Technical Transportation, Inc

The more information you have at your fingertips, the better decisions you can make. That’s why data and analytics are so important in virtually every industry today.

One industry where analytics is on prominent display is Major League Baseball. When Billy Beane introduced his data-based evaluation of players that was detailed in the book – and movie – Moneyball, his team enjoyed immense success and changed the way business worked in the league.

Today, each MLB franchise now ingests a wide range of defensive and offensive statistics for each prospect and performs predictive analytics to forecast each player’s potential peak performance. This helps take the guesswork out of their evaluation process and helps them find the right players for their ball clubs.

A similar approach is also being used today by companies in the logistics industry to improve performance and gain a competitive edge.

Like the MLB, we’re an established industry that’s been around since the time of the stagecoach. Also like MLB, our industry has historically used certain indices to measure success in the business. For example, in baseball a low earned-run average (ERA) was the leading indicator of success for pitchers and a high batting average meant your hitters were successful.

But also like the MLB, the logistics industry has now entered a time where we have to be more aggressive with our analytics to help us drive our businesses, while helping our customers move products more efficiently and cost-effectively.

And that means incorporating new data sets to help us better understand our businesses and achieve our goals. For example, using our baseball analogy, instead of looking just at batting average and runs batted in (RBIs) to evaluate success for hitters, they now combine two less-heralded stats (on-base percentage and slugging percentage) into a new stat called on-base plus slugging (OPS) to more accurately evaluate players.

Similarly, companies in the logistics industry must add to or change the statistics they evaluate so they can more accurately pursue and employ predictive analytics to improve.

The first step is building a statistical baseline that features stats you’ve likely collected for years, including:

  • How much volume your carrier(s) have from a capacity standpoint?
  • Do you have predictable routes established?
  • Do you have a history working with certain kinds of deliveries and pick-ups within the industries you serve?
  • Do you have information on the number of shipments delivered, on-time, within budget and damage-free?
  • How long does it take to shift a product or a shipment from point A to point B before it’s actually delivered to the transit center?

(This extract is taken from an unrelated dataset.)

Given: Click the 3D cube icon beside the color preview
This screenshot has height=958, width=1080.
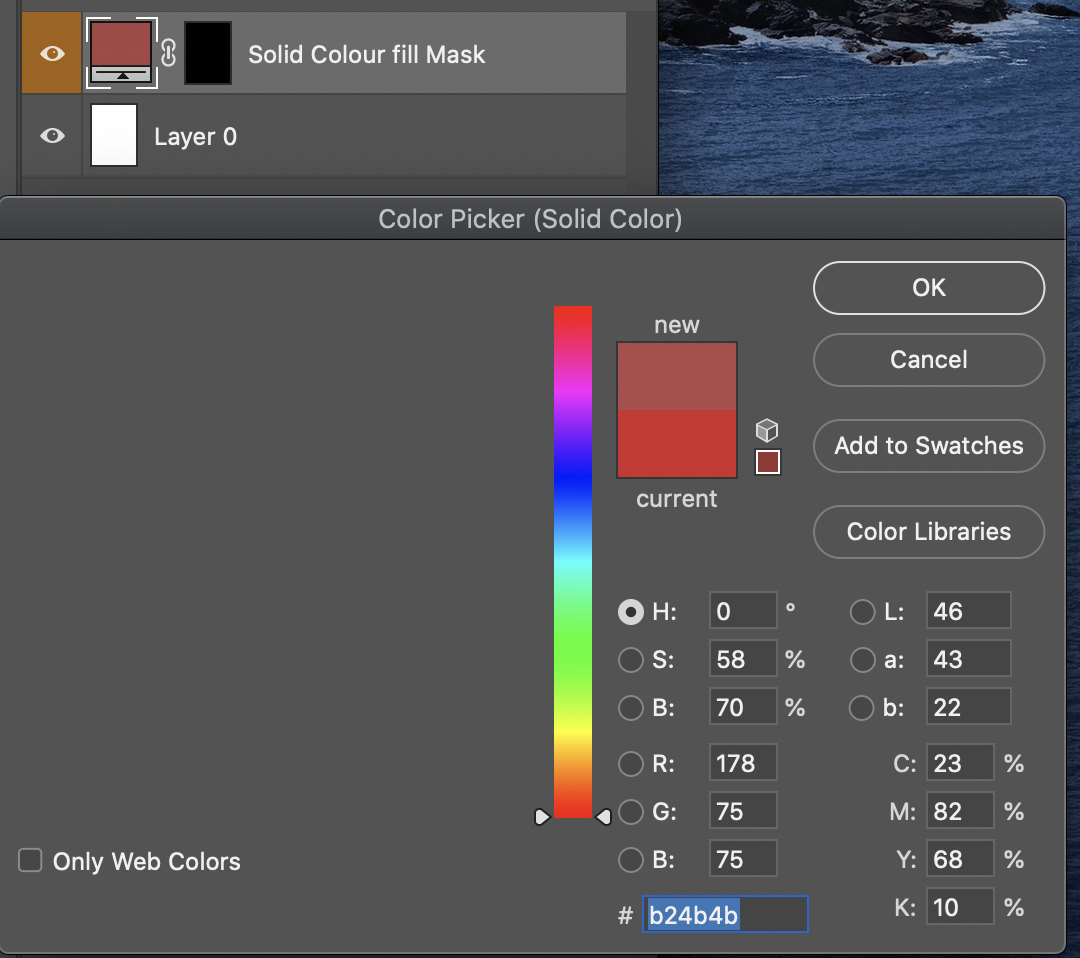Looking at the screenshot, I should click(x=767, y=430).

Then, you can add new data sets that can provide more insight into to your business processes and aide in predictive analytics. Examples include rapid or real-time information such as weather reports, road conditions, road clearances, airport shutdowns, airport openings and more — all of which can now originate from a variety of sources such as social media, weather services, etc.

By having this information at your fingertips in advance, you can better predict how any given shipment will get from Point A to Point B, while expertly navigating around any unpredictable events or changes in your working environment.

In the end, using predictive analytics as a scoreboard for success means a win-win for everyone.